4. También la familia tiene una particular importancia en orden a la santidad y como fundamento de toda la estructura social. En efecto, en ella convergen muchas de las cuestiones cruciales de la vida de una nación; entre otras, la formación y educación de la juventud, la estabilidad del orden moral, la continuidad de las tradiciones y el mismo progreso del hombre en cuanto tal.

En el ámbito de la nueva evangelización la familia ha de ser una escuela de virtudes, cimentada en la santidad misma del matrimonio, y que se proyecte en todas las dimensiones de la comunidad. Ella ha de ser siempre el ambiente natural en el cual el cristiano se forme, madure su fe, descubra su vocación y se santifique (cf. Gravissimum Educationis GE 3 Christifideles Laici, 62).
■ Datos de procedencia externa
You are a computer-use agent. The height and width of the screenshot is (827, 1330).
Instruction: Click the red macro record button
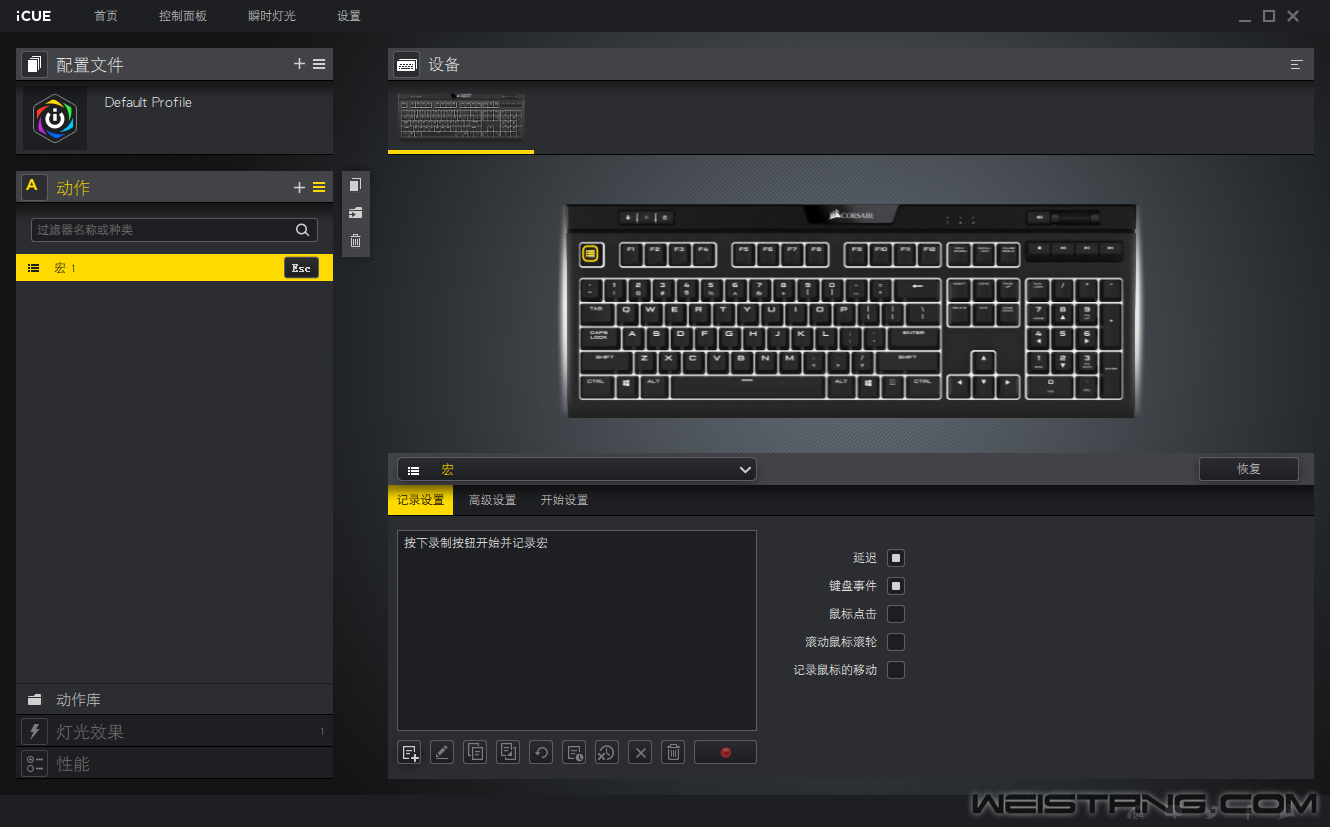pyautogui.click(x=725, y=752)
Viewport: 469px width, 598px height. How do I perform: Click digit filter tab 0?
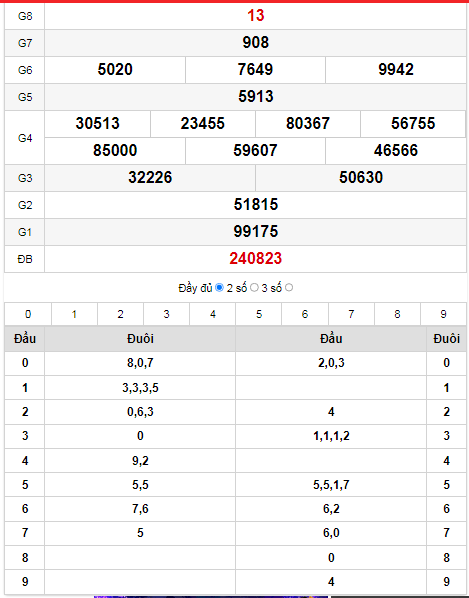28,314
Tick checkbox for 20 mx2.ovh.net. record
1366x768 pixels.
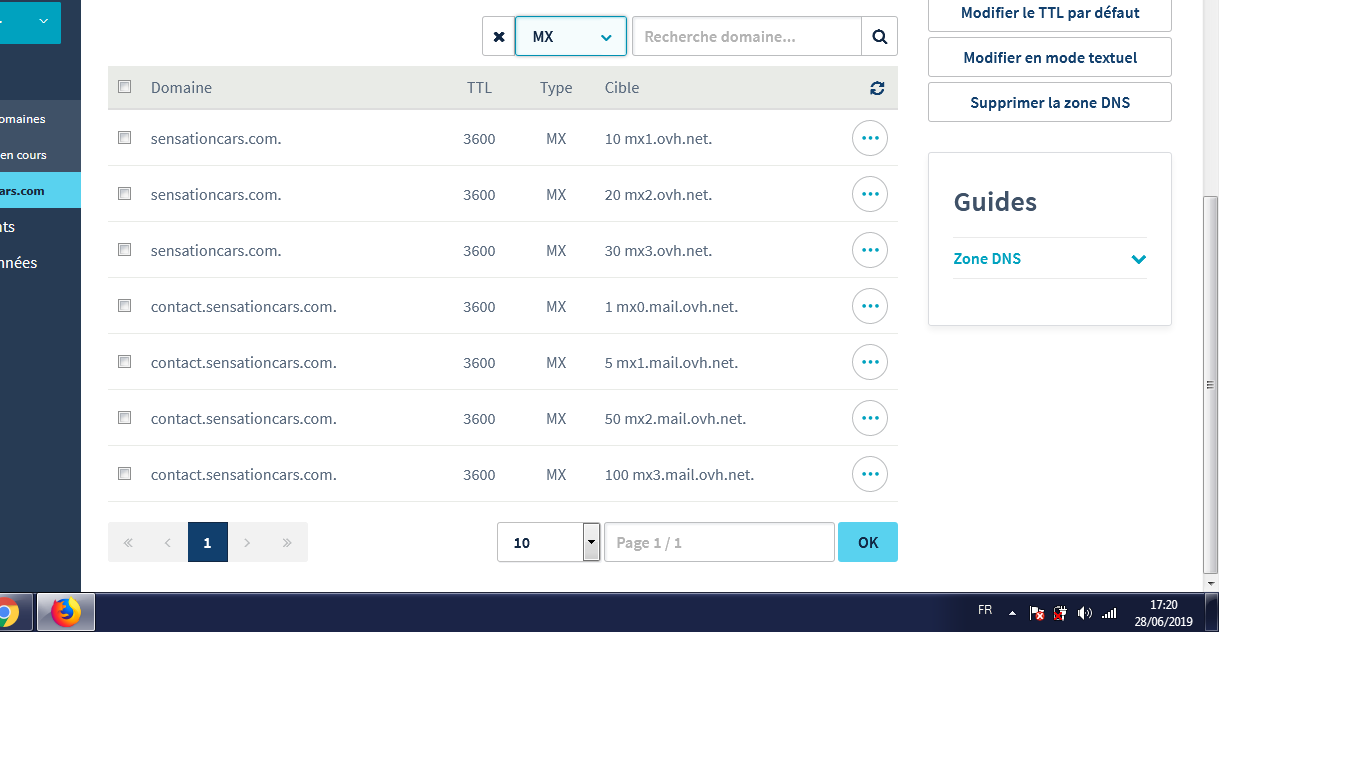coord(125,194)
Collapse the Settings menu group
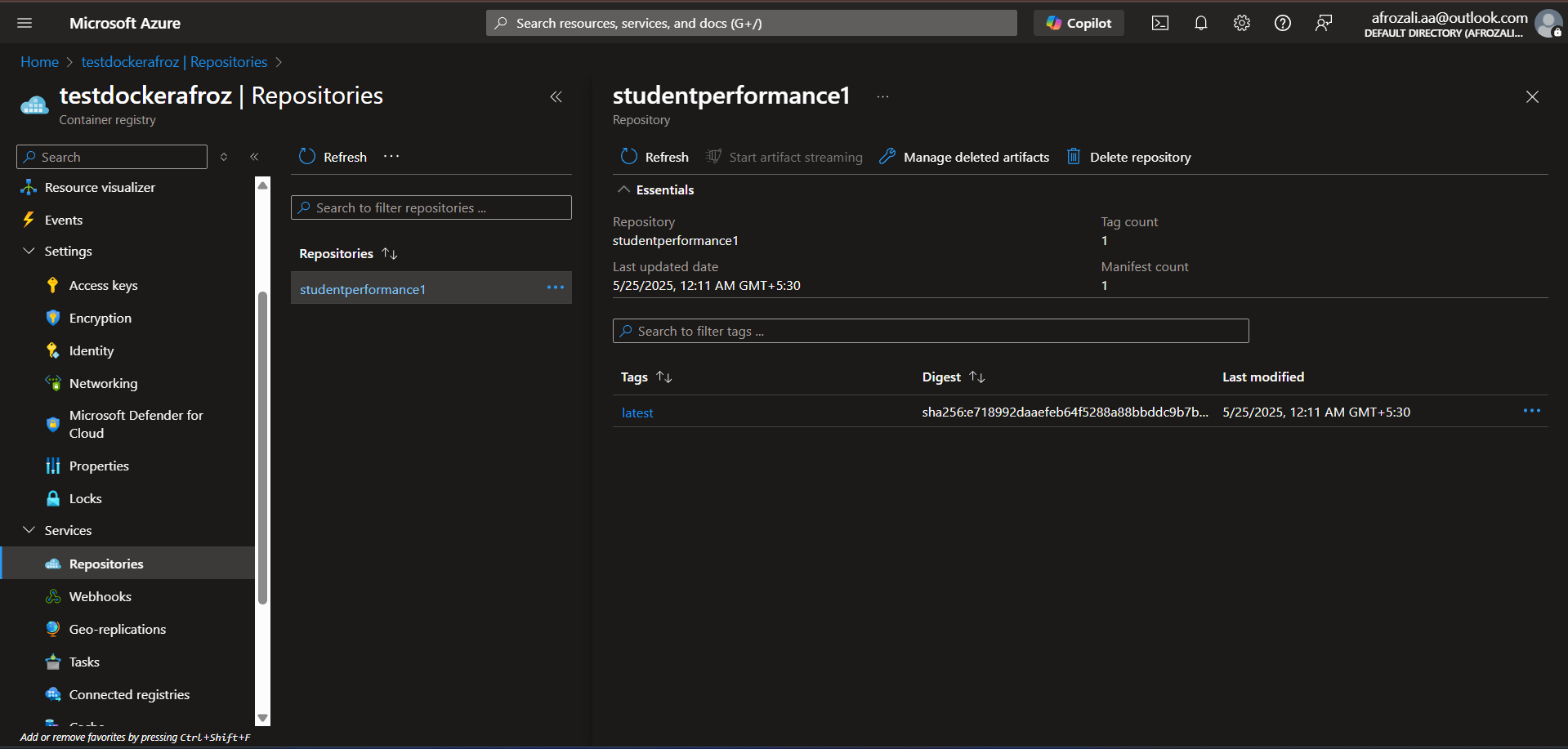The image size is (1568, 749). [x=29, y=252]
La educación cristiana de la juventud en el seno de las familias juega un papel de primer orden para que surjan vocaciones a la vida sacerdotal y religiosa. En efecto, es normalmente necesaria una formación cristiana básica, que manifestándose en la vida de piedad y en la práctica constante de las virtudes, constituya el terreno apropiado para que la llamada divina al sacerdocio pueda ser acogida, germine y se desarrolle. En este sentido, el Concilio Vaticano II califica la familia como el primer seminario, del cual procede la máxima contribución para el incremento de las vocaciones sacerdotales (Cf. Optatam totius OT 2).
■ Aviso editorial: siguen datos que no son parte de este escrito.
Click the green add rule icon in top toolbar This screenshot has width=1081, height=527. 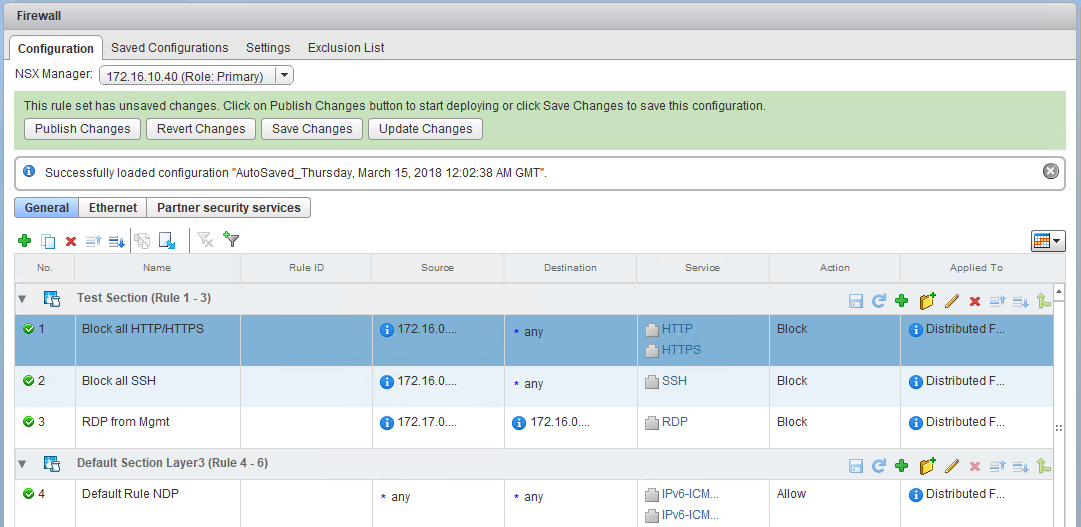tap(24, 241)
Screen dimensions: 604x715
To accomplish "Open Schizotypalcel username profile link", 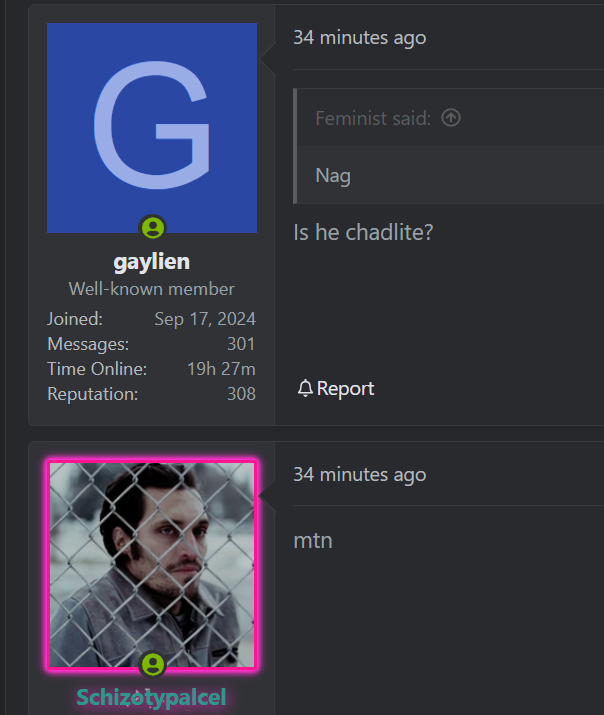I will (x=151, y=698).
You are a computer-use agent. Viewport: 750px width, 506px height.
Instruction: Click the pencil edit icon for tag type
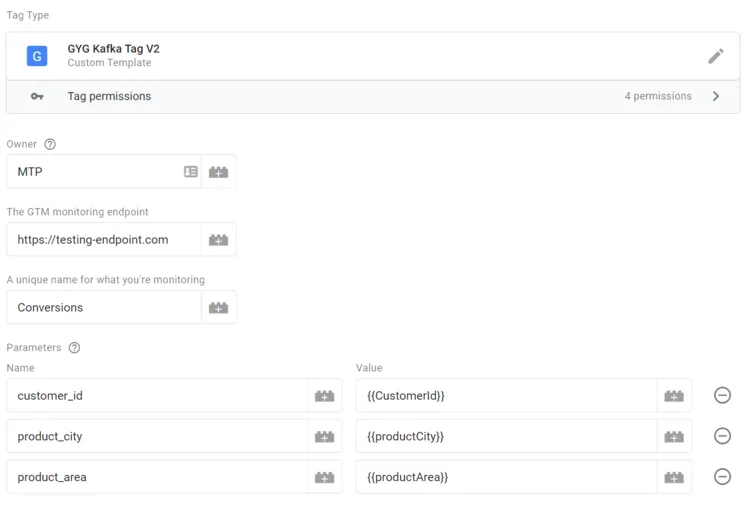point(716,56)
Dios ha querido bendecir vuestras comunidades suscitando vocaciones al sacerdocio y a la vida religiosa para edificación de la Iglesia. Esto ha de ser motivo de acción de gracias al Señor por tantos dones recibidos y, al mismo tiempo, un estímulo para que, con espíritu de universalidad, sepáis compartir con las Iglesias más necesitadas. Así lo quise poner de relieve en mi Mensaje al III Congreso Misionero Latinoamericano, celebrado en Bogotá en 1987, bajo el lema: América Latina, llegó tu hora de ser evangelizadora, al decir que «América Latina está llamada a ser “el continente de la esperanza misionera ”... enviando, desde su pobreza, mensajeros que anuncien a todas las gentes el “ Evangelio, que es una fuerza de Dios para la salvación de todo el que cree”(Rm 1,16)» (Mensaje al III Congreso Misionero Latinoamericano, n. 5, 6 de julio de 1987).

5. Junto con mi aliento para que continuéis fomentando el espíritu misionero en vuestras Iglesias particulares, deseo expresar mi vivo agradecimiento, en el Señor, a los misioneros y misioneras que, continuando la labor de siglos de evangelización, llegan hoy al corazón del pueblo por medio de la catequesis, los sacramentos, la piedad popular, la acción educativa y asistencial. Algunos de ellos han venido de otras naciones y han hecho de Colombia su propia patria, integrándose también en la pastoral diocesana. A este propósito, deseo exhortarles a dar siempre testimonio de comunión eclesial efectiva y afectiva con los Obispos. Esta es la unidad por la que Cristo oró intensamente al Padre antes de dar su vida: “que sean perfectamente uno, y el mundo conozca que tú me has enviado y que yo les he amado a ellos como tú me has amado a mí” (Jn 17,23).

Un buen número de familias religiosas surgieron principalmente para la educación cristiana de los niños y jóvenes, sobre todo los más abandonados. En estos momentos en que es de particular importancia la atención pastoral a la juventud, los religiosos y religiosas han de seguir colaborando con fidelidad al Magisterio y en perfecta comunión jerárquica en la tarea catequética de las Iglesias locales. La catequesis es una actividad eclesial que nace de la fe y está al servicio de la fe al proclamar a Jesucristo. Por ello, explicar las verdades de nuestra fe implica un compromiso de vida con lo que se quiere transmitir, una relación personal e íntima con Dios, objeto de la fe profesada por la Iglesia.

De una intensa labor catequética surgirán, bajo la acción del Espíritu, movimientos apostólicos capaces de responder adecuadamente a las inquietudes e ideales de la juventud y del hombre de hoy. Con vuestro aliento y cuidado para que sean fieles a la fe de la Iglesia y dóciles a las orientaciones de sus Pastores, estas asociaciones seglares de apostolado pueden representar una nueva alborada en el anuncio de Cristo, Salvador y Redentor del hombre.